Sparse matrix-vector products (SpMVs) are a bottleneck in many scientific codes. Due to the heavy strain on the main memory interface from loading the sparse matrix and the possibly irregular memory access pattern, SpMV typically exhibits low arithmetic intensity. Repeating these products multiple times with the same matrix is required in many algorithms. This so-called matrix power kernel (MPK) provides an opportunity for data reuse since the same matrix data is loaded from main memory multiple times, an opportunity that has only recently been exploited successfully with the Recursive Algebraic Coloring Engine (RACE). Using RACE, one considers a graph based formulation of the SpMV and employs s level-based implementation of SpMV for reuse of relevant matrix data. However, the underlying data dependencies have restricted the use of this concept to shared memory parallelization and thus to single compute nodes. Enabling cache blocking for distributed-memory parallelization of MPK is challenging due to the need for explicit communication and synchronization of data in neighboring levels. In this work, we propose and implement a flexible method that interleaves the cache-blocking capabilities of RACE with an MPI communication scheme that fulfills all data dependencies among processes. Compared to a "traditional" distributed memory parallel MPK, our new Distributed Level-Blocked MPK yields substantial speed-ups on modern Intel and AMD architectures across a wide range of sparse matrices from various scientific applications. Finally, we address a modern quantum physics problem to demonstrate the applicability of our method, achieving a speed-up of up to 4x on 832 cores of an Intel Sapphire Rapids cluster.
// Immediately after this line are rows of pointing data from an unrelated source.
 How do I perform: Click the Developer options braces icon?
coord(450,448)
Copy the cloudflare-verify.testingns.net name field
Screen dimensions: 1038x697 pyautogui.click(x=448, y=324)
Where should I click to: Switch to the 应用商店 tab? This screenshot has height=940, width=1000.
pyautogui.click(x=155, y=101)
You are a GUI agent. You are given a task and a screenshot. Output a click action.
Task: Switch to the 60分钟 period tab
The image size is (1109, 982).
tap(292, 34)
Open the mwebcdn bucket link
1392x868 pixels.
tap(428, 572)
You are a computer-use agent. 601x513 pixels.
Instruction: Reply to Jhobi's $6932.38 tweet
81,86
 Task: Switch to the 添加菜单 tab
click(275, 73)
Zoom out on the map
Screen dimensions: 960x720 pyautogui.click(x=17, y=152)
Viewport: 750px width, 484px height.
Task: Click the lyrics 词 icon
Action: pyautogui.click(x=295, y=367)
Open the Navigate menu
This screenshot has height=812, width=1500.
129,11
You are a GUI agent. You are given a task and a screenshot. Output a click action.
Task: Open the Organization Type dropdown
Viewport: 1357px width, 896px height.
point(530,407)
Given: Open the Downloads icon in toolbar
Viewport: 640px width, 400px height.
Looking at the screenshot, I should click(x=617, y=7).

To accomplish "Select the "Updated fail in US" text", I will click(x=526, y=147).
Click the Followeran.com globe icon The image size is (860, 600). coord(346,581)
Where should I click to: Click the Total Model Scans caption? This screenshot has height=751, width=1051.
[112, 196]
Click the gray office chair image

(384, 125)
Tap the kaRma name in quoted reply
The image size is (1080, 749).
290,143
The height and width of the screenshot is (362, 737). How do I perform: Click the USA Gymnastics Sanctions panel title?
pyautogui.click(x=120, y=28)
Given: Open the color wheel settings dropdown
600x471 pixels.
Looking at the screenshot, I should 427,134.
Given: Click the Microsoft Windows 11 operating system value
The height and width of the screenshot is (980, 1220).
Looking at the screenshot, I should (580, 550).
翻译：稀疏矩阵-向量乘积（SpMV）是众多科学计算代码中的性能瓶颈。由于加载稀疏矩阵对主存接口造成的沉重压力以及可能的不规则内存访问模式，SpMV通常表现出较低的算术强度。许多算法需要重复使用同一矩阵进行多次此类乘积运算。这种被称为矩阵幂核（MPK）的操作为实现数据复用提供了契机，因为相同的矩阵数据会多次从主存加载——这一契机直到最近才通过递归代数着色引擎（RACE）得以成功利用。基于RACE的方法将SpMV转化为图论形式，并采用层级化SpMV实现以复用相关矩阵数据。然而，其底层数据依赖性限制了该技术仅能用于共享内存并行化，因而只能局限于单计算节点。为实现MPK在分布式内存并行化中的缓存分块，由于需要显式通信和同步相邻层级间的数据，该任务极具挑战性。本研究提出并实现了一种灵活方法，将RACE的缓存分块能力与满足进程间所有数据依赖性的MPI通信方案相结合。相较于"传统"分布式内存并行MPK，我们提出的分布式层级分块MPK在英特尔和AMD现代架构上，针对来自不同科学应用领域的各类稀疏矩阵均实现了显著加速。最后，我们通过求解现代量子物理问题验证了该方法的实用性，在英特尔Sapphire Rapids集群的832个核心上实现了高达4倍的加速比。